Beginning with the line that contains "This screenshot has width=1080, height=827.", transcribe every line through the end of the entries exactly as written, and reproduce nothing else.

**Dataset extract:**
..............................
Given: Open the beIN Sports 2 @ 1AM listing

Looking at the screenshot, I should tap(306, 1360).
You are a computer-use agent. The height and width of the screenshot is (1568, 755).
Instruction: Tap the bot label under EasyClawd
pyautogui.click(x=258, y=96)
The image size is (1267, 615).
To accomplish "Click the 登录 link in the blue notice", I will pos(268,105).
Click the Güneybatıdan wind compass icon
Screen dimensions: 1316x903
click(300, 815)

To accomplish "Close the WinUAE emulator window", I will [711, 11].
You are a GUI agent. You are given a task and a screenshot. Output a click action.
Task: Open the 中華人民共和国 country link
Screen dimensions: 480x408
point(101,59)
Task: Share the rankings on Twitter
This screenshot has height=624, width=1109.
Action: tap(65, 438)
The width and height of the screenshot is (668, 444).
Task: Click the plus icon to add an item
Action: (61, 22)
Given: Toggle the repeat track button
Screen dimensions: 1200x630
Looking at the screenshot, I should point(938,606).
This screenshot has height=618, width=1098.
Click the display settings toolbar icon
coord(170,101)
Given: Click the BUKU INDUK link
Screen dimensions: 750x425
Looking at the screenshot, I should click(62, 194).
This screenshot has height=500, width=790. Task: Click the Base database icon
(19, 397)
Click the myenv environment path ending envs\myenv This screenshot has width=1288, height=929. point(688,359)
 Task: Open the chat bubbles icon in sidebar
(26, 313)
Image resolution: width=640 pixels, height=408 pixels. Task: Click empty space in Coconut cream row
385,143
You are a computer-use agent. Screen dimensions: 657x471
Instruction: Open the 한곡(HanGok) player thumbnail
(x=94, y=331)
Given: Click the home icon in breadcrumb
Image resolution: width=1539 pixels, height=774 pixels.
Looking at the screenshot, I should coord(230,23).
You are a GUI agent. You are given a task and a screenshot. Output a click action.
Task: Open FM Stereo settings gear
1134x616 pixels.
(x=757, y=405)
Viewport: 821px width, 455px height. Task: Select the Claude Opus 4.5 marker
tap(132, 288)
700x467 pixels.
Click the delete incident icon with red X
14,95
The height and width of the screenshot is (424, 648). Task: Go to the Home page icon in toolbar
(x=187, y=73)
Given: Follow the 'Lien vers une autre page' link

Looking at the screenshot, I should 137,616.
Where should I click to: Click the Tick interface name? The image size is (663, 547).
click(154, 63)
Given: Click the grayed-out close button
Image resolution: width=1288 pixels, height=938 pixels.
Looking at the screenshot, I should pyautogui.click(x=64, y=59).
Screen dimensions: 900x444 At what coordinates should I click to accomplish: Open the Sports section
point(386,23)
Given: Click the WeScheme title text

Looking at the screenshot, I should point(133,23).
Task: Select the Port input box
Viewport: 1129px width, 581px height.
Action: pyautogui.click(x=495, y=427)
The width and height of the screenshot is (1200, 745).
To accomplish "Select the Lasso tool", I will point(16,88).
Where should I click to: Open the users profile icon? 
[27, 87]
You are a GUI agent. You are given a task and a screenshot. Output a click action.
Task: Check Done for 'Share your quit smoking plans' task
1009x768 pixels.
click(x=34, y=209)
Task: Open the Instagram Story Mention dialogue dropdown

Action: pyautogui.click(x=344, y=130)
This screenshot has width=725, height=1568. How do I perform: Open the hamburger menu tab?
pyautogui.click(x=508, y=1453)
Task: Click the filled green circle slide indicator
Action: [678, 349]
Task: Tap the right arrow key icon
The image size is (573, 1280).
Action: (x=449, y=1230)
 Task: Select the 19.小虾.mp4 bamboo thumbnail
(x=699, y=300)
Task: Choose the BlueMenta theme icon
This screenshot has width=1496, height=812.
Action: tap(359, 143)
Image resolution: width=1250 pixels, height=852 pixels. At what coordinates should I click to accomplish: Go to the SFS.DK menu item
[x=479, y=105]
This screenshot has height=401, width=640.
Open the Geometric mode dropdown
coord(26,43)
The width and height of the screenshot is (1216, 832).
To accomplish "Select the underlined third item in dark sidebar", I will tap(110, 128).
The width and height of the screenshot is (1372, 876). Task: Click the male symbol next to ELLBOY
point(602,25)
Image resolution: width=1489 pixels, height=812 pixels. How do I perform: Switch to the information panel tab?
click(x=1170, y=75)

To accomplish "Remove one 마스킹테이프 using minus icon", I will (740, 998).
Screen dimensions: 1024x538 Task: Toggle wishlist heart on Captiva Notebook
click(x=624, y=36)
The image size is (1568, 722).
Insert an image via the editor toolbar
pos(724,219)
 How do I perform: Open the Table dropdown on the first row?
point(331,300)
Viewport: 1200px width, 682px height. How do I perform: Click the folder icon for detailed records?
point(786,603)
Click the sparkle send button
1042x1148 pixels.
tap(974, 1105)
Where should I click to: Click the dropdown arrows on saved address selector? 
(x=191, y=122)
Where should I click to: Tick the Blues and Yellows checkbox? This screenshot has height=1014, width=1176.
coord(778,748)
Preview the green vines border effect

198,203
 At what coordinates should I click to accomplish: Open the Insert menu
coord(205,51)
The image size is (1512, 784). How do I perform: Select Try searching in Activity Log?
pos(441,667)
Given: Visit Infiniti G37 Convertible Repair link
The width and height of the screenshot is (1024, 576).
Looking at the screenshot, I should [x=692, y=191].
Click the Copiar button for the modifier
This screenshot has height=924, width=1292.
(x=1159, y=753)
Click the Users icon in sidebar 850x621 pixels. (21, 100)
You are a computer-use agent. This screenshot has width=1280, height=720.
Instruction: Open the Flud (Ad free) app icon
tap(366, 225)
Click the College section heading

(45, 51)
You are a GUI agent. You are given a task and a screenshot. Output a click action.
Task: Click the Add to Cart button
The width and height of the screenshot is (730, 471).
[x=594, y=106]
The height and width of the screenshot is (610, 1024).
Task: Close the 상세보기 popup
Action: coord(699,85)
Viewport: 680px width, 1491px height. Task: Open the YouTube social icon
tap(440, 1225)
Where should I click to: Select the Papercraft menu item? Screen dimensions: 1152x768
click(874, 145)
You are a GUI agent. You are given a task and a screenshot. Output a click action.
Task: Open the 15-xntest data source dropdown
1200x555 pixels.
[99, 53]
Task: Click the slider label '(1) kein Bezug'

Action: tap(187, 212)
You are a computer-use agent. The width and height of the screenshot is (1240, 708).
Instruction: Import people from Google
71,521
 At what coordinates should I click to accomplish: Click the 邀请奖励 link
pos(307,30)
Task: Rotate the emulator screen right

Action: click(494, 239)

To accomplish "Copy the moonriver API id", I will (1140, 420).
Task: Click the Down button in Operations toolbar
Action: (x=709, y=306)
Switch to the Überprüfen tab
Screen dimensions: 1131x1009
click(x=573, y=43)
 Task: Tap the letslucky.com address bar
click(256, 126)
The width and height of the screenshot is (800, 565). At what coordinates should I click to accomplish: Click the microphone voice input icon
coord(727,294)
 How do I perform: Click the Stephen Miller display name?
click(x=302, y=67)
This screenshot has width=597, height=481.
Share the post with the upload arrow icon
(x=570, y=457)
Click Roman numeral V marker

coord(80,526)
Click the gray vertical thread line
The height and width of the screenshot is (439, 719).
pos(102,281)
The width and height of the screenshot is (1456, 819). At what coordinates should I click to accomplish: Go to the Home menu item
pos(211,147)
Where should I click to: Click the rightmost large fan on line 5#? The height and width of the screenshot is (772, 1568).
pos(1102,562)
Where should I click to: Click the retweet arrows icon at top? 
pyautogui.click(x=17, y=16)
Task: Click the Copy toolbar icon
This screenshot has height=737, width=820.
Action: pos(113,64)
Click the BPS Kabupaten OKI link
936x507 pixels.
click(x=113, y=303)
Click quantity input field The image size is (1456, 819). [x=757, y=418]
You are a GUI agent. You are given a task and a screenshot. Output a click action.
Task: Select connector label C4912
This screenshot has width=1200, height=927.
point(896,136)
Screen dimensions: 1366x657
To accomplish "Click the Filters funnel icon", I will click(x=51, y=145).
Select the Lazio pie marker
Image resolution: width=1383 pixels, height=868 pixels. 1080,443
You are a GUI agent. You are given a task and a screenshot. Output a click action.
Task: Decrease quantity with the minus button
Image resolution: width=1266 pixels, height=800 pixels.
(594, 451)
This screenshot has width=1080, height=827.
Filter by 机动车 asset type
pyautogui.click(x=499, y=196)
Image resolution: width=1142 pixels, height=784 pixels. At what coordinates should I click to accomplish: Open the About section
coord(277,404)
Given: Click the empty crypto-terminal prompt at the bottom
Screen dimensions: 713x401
..............................
**Solution for this problem:**
This screenshot has width=1080, height=827.
Filter by 机动车 asset type
pyautogui.click(x=499, y=196)
Image resolution: width=1142 pixels, height=784 pixels. At what coordinates should I click to accomplish: Open the About section
coord(277,404)
Given: Click the empty crypto-terminal prompt at the bottom
Screen dimensions: 713x401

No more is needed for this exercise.